Privacy-first text redaction using local LLM models with rule generation capabilities

Project description

LLM Redact

Privacy-first text redaction using local LLM models. Automatically detect and redact sensitive information like names, emails, phone numbers, and more.

Features

  • 🔒 Privacy-first - Uses local LLM models, no data sent to external services
  • 🚀 Simple API - One-liner redaction: llm_redact.mask(text)
  • 💾 Smart Caching - SQLite database for caching and history
  • 🔧 Configurable - Custom rules, models, and database connections
  • 📊 Tracking - Full history and analytics of redaction operations

Installation

pip install llm-redact

Quick Start

import llm_redact

# Simple redaction
result = llm_redact.mask("Hi, I'm John Doe from john@example.com")
print(result.redacted_text)
# Output: "Hi, I'm |_NAME_A1B2C3D4_| from |_EMAIL_E5F6G7H8_|"

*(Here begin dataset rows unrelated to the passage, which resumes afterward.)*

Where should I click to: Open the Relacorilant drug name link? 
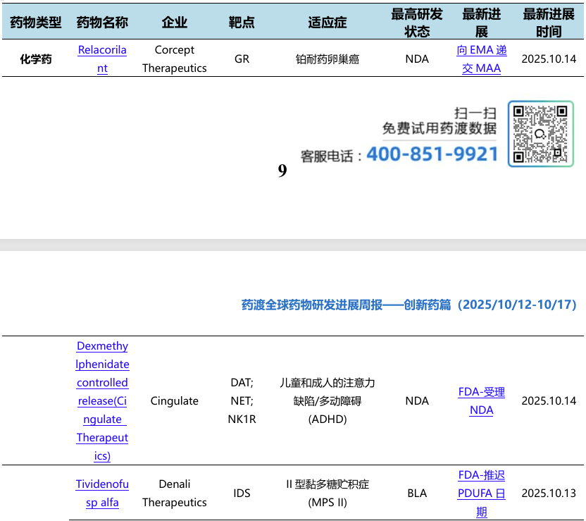tap(102, 59)
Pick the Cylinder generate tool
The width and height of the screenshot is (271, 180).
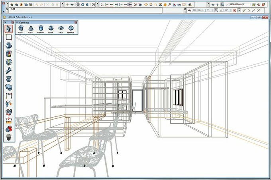coord(40,29)
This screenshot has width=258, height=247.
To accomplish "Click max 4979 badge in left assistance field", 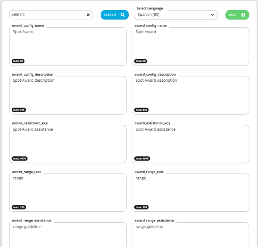I will point(20,159).
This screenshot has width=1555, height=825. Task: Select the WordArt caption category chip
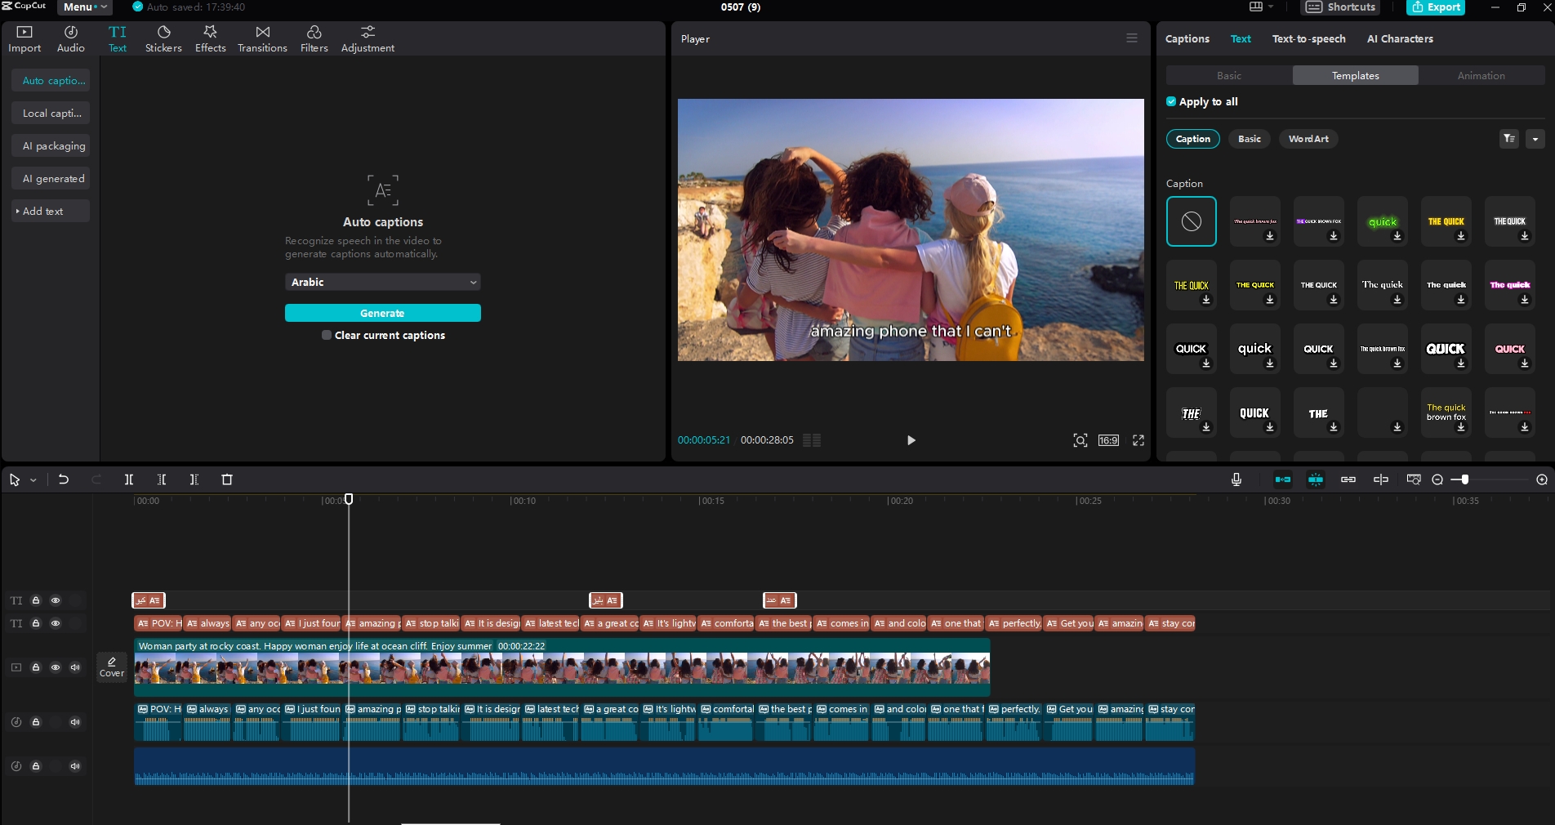[x=1308, y=139]
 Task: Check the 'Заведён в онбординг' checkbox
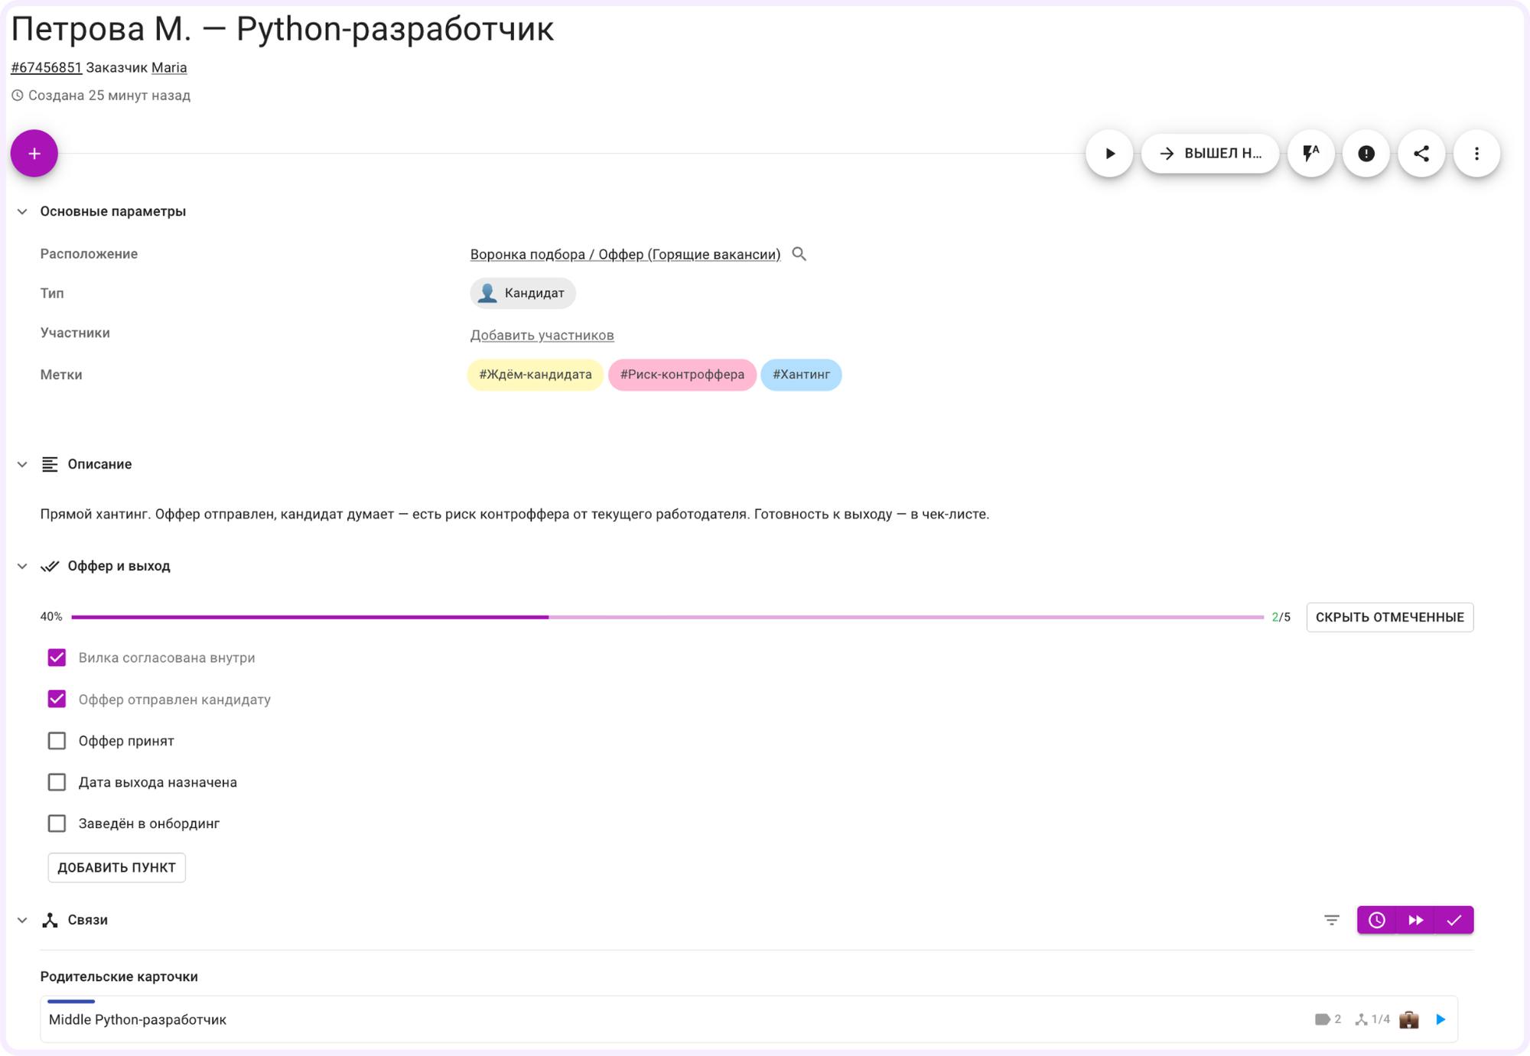pyautogui.click(x=57, y=824)
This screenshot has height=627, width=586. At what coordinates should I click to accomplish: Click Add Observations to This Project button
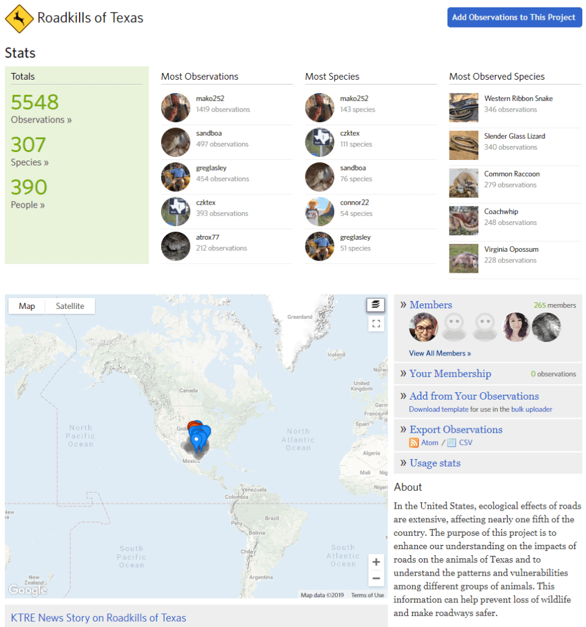coord(514,17)
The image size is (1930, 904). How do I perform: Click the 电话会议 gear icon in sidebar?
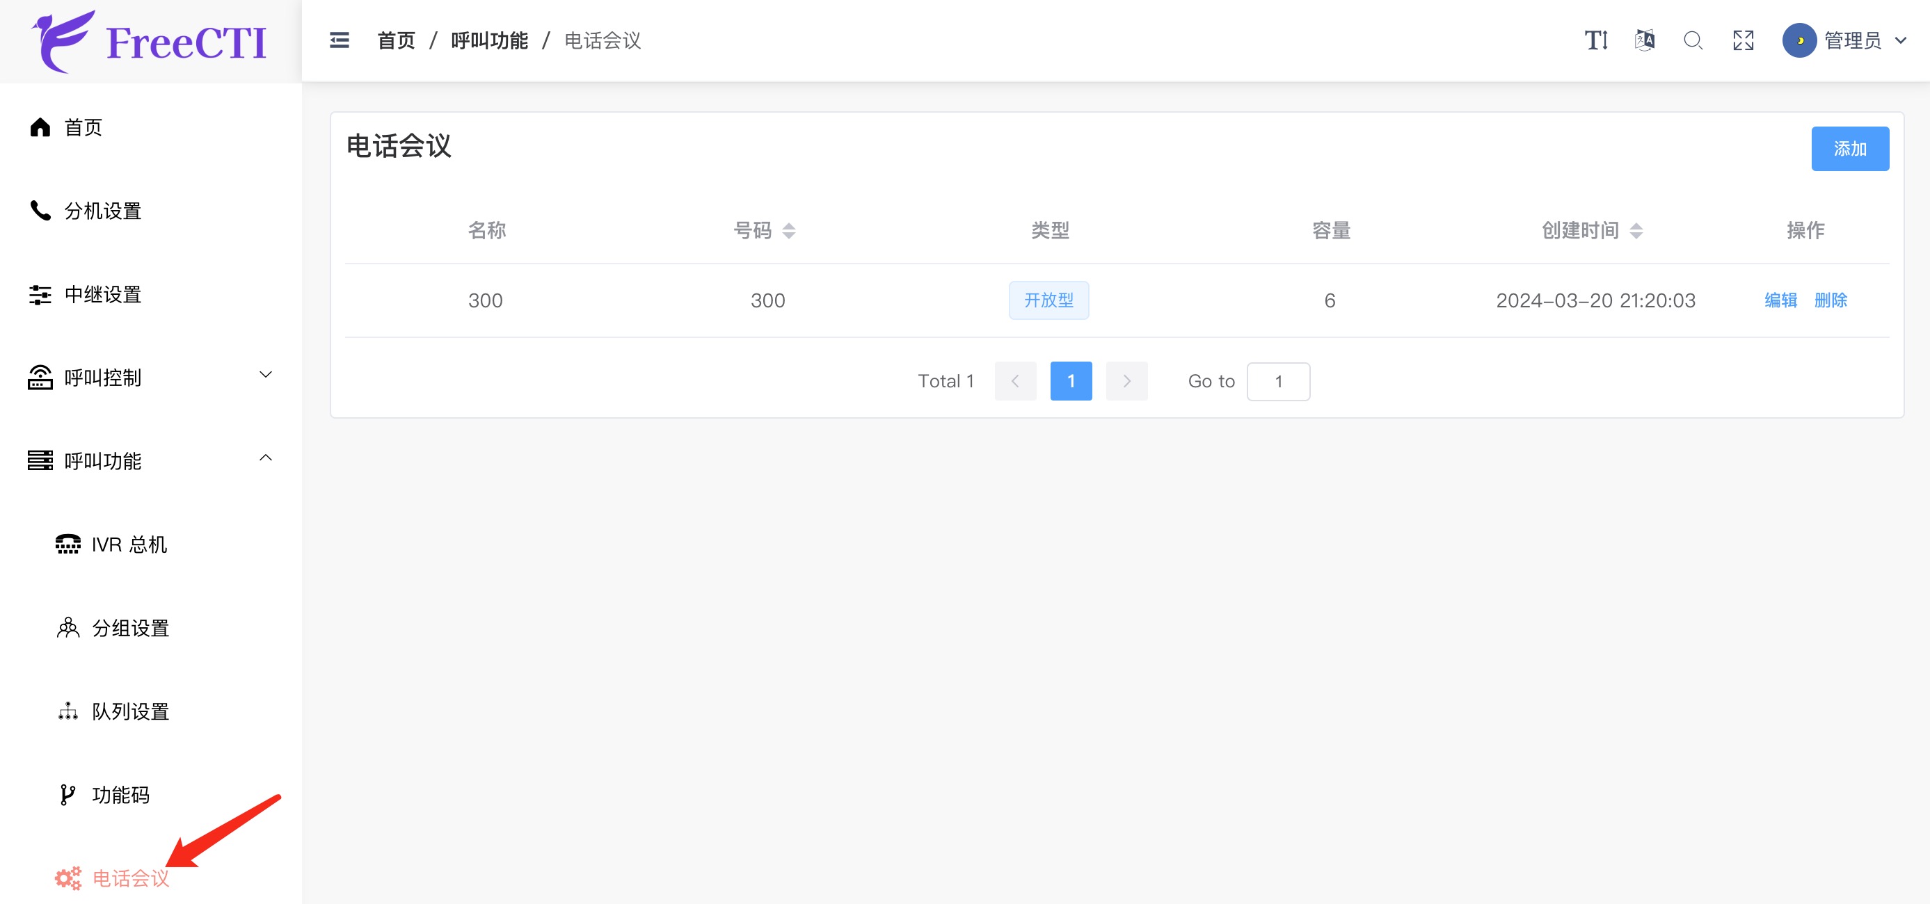tap(67, 877)
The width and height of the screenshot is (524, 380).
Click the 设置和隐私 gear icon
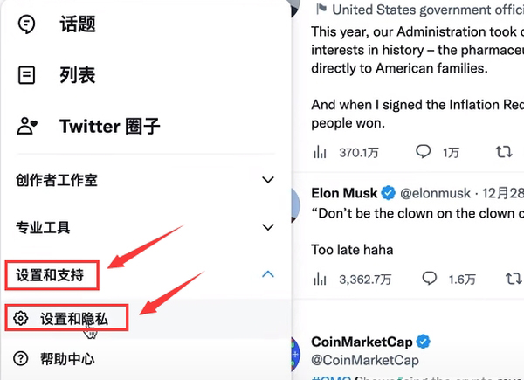[21, 319]
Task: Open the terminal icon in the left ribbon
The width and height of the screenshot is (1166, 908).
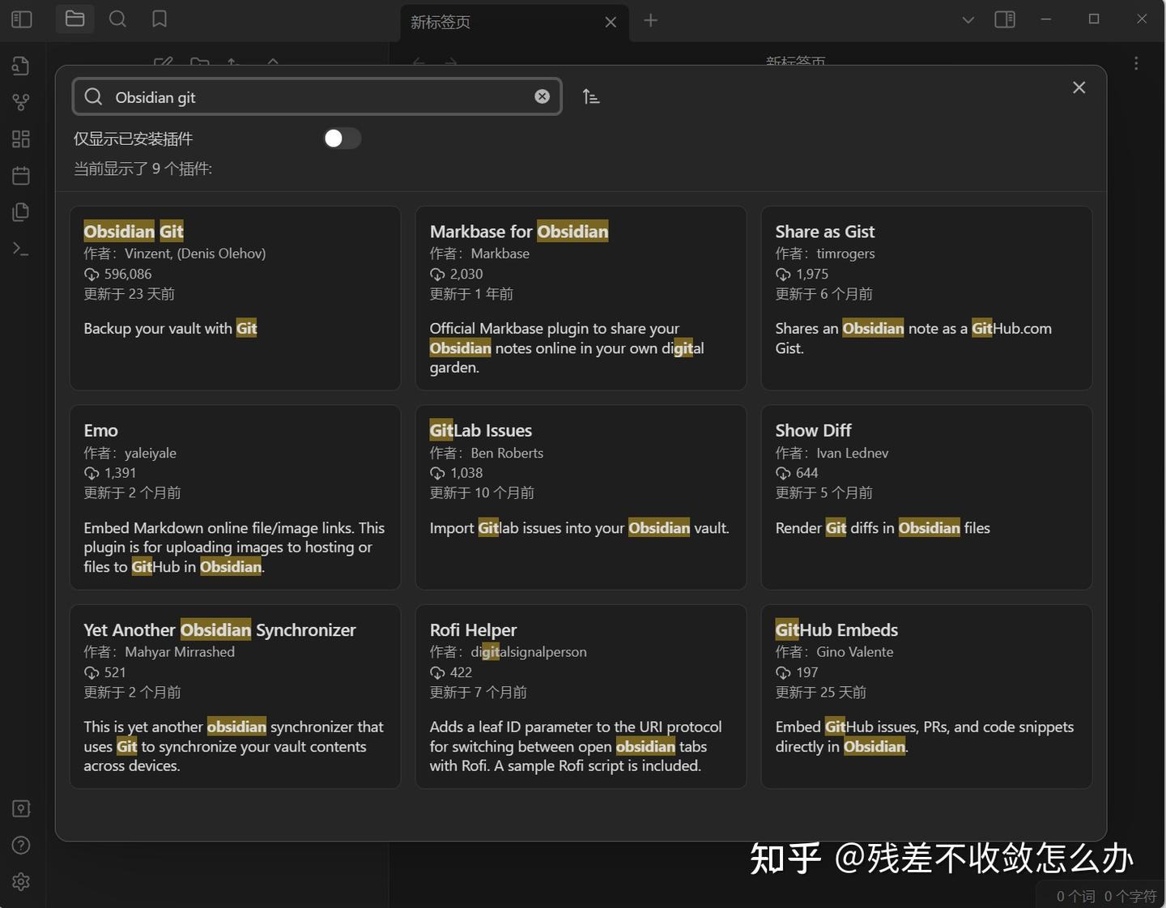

print(result.replacements)
# Output: [
#   Replacement(original_text="John Doe", replacement_text="|_NAME_A1B2C3D4_|"),
#   Replacement(original_text="john@example.com", replacement_text="|_EMAIL_E5F6G7H8_|")
# ]

# Note: Placeholders contain unique IDs and can be stored in database for restoration
# Each placeholder like |_NAME_A1B2C3D4_| maps to original text via database lookup

Configuration

Environment Variables

# LLM Host (default: http://localhost:8000)
export LLM_REDACT_LLM_HOST_URL=http://localhost:8000

# Database (default: sqlite:///llm_redact.db)
export LLM_REDACT_DATABASE_URL=sqlite:///my_redact.db

# Model (default: gemma3:1b)
export LLM_REDACT_DEFAULT_MODEL=gemma3:1b

# Caching (default: True)
export LLM_REDACT_ENABLE_CACHING=true

Custom Database

import llm_redact

# Use PostgreSQL
llm_redact.configure_client(
    database_url="postgresql://user:pass@localhost/redact_db"
)

# Use custom LLM host
llm_redact.configure_client(
    llm_host_url="http://my-llm-server:8000"
)

Advanced Usage

Custom Rules

from llm_redact import RedactionRule

custom_rules = [
    RedactionRule(
        name="Replace SSN with [SSN]", 
        description="Social Security Numbers",
        data_type="SSN"
    ),
    RedactionRule(
        name="Replace addresses with [ADDRESS]", 
        description="Physical addresses",
        data_type="ADDRESS"
    )
]

result = llm_redact.mask(
    "My SSN is 123-45-6789 and I live at 123 Main St",
    rules=custom_rules
)

Using the Client Directly

from llm_redact import LLMRedactClient

client = LLMRedactClient(
    llm_host_url="http://localhost:8000",
    database_url="sqlite:///custom.db"
)

result = client.mask("Sensitive text here")

# Get history
history = client.get_history(limit=10)

# Create custom rules
rule = client.create_rule(
    name="Replace API keys with [API_KEY]",
    description="API keys and tokens"
)

Prerequisites

  1. LLM Host Server: Run the llm-redact host server locally:

    # Install and run the LLM host
    ollama serve
    ollama pull gemma3:1b
    
    # Run llm-redact host server
    python -m llm_redact_host
    
  2. Database: SQLite (default) or any SQLAlchemy-supported database

Supported Redaction Types

  • Personal names → |_NAME_XXXX_|
  • Email addresses → |_EMAIL_XXXX_|
  • Phone numbers → |_PHONE_XXXX_|
  • Countries → |_COUNTRY_XXXX_|
  • Universities → |_UNIVERSITY_XXXX_|
  • Job titles → |_JOB_TITLE_XXXX_|
  • Addresses → |_ADDRESS_XXXX_|
  • Social Security Numbers → |_SSN_XXXX_|
  • Credit card numbers → |_CREDIT_CARD_XXXX_|

Where XXXX is a unique 8-character hash ID for each piece of data.

API Reference

llm_redact.mask(text, rules=None, model=None)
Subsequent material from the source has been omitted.